Imogene Mullins, administrative assistant in human resources for the
Brevard County Sheriff's Office, said her office handles at least one
exposure incident a week. ''It is a typical thing,'' she said.
Her
department's plan was updated less than two years ago and includes
prevention and training as well as post-exposure procedures. Counseling,
medical treatment and employee assistance programs are available.
Officers may charge the person who bites or spits on them with battery
on a law enforcement officer.
There
are no exact numbers available for police officers who actually contract
potentially fatal infectious diseases by work exposure. Most are
healthcare workers or correctional officers rather than police officers.
The
CDC reports that of the 688,200 AIDS cases reported in the United States
through Jan. 1, 1999, 21,267 were the result of an at-work exposure.
Any
long-term officer in the field probably has exposure stories to tell.
Dechenne's closest call was while he was off-duty last year.

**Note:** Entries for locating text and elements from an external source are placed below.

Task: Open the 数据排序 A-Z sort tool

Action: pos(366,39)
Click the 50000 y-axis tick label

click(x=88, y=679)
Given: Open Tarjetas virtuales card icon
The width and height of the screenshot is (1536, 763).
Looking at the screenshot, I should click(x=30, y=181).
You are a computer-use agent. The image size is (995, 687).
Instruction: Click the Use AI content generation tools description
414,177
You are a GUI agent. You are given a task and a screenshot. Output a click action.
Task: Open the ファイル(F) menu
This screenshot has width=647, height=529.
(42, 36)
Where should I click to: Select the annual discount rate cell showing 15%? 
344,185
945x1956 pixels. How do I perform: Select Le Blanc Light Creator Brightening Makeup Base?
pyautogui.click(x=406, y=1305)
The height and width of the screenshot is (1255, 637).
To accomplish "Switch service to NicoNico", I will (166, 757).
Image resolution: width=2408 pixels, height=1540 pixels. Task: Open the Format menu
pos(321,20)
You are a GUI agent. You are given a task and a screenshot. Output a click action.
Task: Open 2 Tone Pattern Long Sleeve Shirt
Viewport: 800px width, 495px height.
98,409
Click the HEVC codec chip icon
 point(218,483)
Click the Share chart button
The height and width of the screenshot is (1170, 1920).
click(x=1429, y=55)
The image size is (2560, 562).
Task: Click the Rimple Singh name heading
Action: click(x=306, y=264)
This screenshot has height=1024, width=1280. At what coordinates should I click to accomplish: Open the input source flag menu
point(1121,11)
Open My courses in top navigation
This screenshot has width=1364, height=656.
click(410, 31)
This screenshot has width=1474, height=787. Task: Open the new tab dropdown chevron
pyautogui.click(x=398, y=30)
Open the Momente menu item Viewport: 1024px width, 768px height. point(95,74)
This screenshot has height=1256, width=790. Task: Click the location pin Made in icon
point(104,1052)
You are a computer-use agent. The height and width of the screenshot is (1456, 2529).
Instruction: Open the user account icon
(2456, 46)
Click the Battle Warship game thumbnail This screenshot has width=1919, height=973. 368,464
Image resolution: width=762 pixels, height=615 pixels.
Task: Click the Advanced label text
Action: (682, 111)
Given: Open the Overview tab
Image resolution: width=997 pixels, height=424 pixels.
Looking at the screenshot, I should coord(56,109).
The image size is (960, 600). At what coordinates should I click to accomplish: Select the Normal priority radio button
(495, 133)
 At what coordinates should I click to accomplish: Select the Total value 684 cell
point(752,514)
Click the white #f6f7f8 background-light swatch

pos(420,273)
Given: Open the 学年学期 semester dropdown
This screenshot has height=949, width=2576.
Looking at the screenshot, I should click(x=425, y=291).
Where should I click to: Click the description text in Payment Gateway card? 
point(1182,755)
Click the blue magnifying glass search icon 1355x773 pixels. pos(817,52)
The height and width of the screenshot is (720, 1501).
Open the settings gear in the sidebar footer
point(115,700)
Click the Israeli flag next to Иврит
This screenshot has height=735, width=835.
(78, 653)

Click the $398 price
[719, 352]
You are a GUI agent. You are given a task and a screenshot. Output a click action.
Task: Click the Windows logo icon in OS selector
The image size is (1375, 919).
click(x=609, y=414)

A motor
vehicle accident occurred directly in front of him, and he went to the
aid of a driver, who was bleeding. ''Florida Highway Patrol gave me some
wipes when they got on the scene. I gave my business card to the fire
department and told them to call me if there were any concerns,'' he
said. The woman died, and he never got a call. ''I was hoping they'd
call to at least say everything was OK,'' he said.
TO
TELL OR NOT
He
said he had to decide whether to tell his family about the incident.
''It's a conscious decision whether to tell, because they are impacted,
too,'' he said.
Lou Liebig of Suntree, director of central services
at Holmes Regional Medical Center in Melbourne, taught courses on
mitigating infectious disease exposure to military personnel and foreign
governments.
The
operating room nurse has trained police as well, and says the risk of
contraction is small, but risk of exposure is fairly high locally.
''We
see a lot of homeless in our area,'' he said, and some have a condition
that causes blood in their vomit.
He
said police worry most about AIDS, but the exposure to hepatitis is much
greater. ''The best protection in the field is soap and water,'' he
said.
Officers need to ask questions and become aware of the best way to
protect themselves, he said. Nothing is 100 percent safe, but
precautions reduce exposure, Liebig said.